Öffentliches Sterben

"Presse"-Glosse v.Michael Fleischhacker

Wien (OTS) - Das Drama um den Todeskampf des Bundespräsidenten hat die Frage nach dem angemessenen Umgang mit medizinischen Informationen aufgeworfen. Soll die Öffentlichkeit über alle Entwicklungen auf dem Laufenden gehalten werden, jede Zwischenkrise und jede Zwischenstabilisierung mitbekommen?
Die Abwägung zwischen dem öffentlichen Interesse und dem Recht auf Privatsphäre hat in diesem Fall der Patient selbst getroffen: Thomas Klestil hat, wie der ärztliche Leiter des AKH berichtet, schon im Verlauf seiner bisherigen Spitalsaufenthalte klargemacht, dass er für Transparenz eintritt.

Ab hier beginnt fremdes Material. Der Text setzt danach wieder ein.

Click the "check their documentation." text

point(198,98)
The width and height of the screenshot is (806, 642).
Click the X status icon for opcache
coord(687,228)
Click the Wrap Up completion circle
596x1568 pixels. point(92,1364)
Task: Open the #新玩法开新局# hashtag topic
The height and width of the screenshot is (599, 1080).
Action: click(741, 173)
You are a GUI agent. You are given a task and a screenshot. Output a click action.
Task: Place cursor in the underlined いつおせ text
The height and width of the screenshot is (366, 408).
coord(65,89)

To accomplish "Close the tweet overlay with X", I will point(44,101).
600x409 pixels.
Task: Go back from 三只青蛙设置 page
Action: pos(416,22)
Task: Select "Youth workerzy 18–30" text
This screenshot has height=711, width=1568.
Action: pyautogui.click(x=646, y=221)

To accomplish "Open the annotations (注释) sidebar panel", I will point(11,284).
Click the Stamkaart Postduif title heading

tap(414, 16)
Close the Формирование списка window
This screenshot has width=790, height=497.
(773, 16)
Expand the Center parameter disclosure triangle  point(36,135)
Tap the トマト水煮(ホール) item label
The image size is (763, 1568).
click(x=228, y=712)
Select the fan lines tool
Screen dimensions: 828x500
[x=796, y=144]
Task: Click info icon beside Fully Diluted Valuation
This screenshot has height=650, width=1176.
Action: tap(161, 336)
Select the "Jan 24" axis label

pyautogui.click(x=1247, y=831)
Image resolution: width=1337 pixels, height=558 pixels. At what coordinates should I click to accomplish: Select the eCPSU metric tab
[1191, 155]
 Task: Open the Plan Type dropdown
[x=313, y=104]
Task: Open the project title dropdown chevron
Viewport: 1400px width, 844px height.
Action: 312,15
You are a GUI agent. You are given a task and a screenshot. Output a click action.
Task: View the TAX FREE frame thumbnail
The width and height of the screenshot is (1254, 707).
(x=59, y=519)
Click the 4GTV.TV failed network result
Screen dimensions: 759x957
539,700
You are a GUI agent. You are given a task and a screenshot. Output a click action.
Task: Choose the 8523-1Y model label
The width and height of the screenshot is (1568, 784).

Eine kluge Entscheidung, die wohl auch die Frucht unangenehmer Erfahrungen ist: Die Spekulationen, die 1996 nach Klestils erstem Spitalsaufenthalt wegen "atypischer" Lungenentzündung auf den Sudelboulevard gelangten, gehören zum Schlimmsten, was dieses Land medial je gesehen hat.
Zu verhindern sind solche Auswüchse, wenn überhaupt, nur durch größtmögliche Transparenz. Sie schützt den Patienten und sein Recht auf Privatheit mehr als jeder Versuch der Geheimhaltung.
Auf Zurückhaltung zu hoffen ist in einer Medienwelt, die kein Tabu mehr kennt, aussichtslos: Wer ein öffentliches Leben führt, muss sich heute auch auf ein öffentliches Sterben gefasst machen.